Jul 24, 2014

Block corruption & Correction: a case study

Logical Block corruption & Correction: a case study

In one of a production database, I have received following errors in UI ( front-end) and back-end as well though mail. I started investigation though logs and conclude about logical corruption with few requested logs. Please go through my analysis.

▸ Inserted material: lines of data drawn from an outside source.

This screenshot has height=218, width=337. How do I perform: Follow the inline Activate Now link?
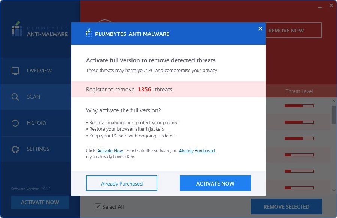point(110,151)
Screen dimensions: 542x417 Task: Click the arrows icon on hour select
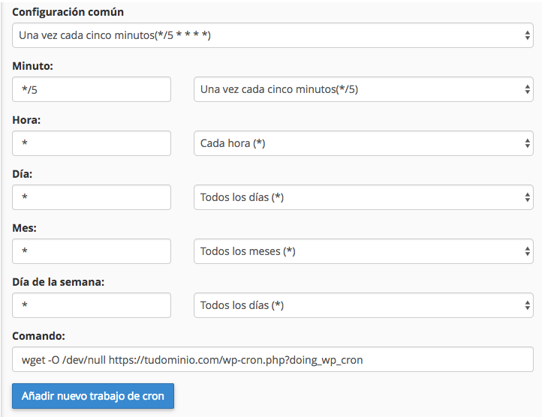(527, 143)
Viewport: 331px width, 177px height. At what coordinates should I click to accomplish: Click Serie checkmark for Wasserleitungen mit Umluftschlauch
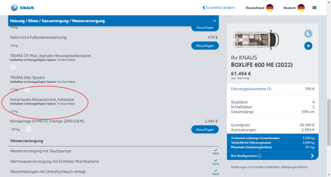click(215, 172)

1) Error received Front End :

Timestamp: 7/22/2014 4:21:34 PM
Message: OraDataServiceProvider.AddIssueDetails Message : ORA-01476: divisor is equal to zero
ORA-06512: at "SALES.F_UPDATEINVENOTARY", line 517
ORA-00600: internal error code, arguments: [4511], [], [], [], [], [], [], [], [], [], [], []
ORA-06512: at "SALES.P_ADDISSUE", line 334
ORA-06512: at line 1
----------------------------------------
Timestamp: 7/22/2014 4:21:34 PM
Message: OraDataServiceProvider.AddIssueDetails StackTrace :    at Oracle.DataAccess.Client.OracleException.HandleErrorHelper(Int32 errCode, OracleConnection conn, IntPtr opsErrCtx, 
OpoSqlValCtx* pOpoSqlValCtx, Object src, String procedure, Boolean bCheck)
   at Oracle.DataAccess.Client.OracleException.HandleError(Int32 errCode, OracleConnection conn, String procedure, 
IntPtr opsErrCtx, OpoSqlValCtx* pOpoSqlValCtx, Object src, Boolean bCheck)
   at Oracle.DataAccess.Client.OracleCommand.ExecuteNonQuery()
   at eHIS.OracleDataAccessHelper.ORACLEHelper.ExecuteNonQuery(String connectionString, CommandType cmdType, String 
sqlCommandText, OracleParameter[] parameterArray)
   at eHIS.SALES.DataAccess.OraDataServiceProvider.AddIssueDetails(String Issue, String& IssueCode)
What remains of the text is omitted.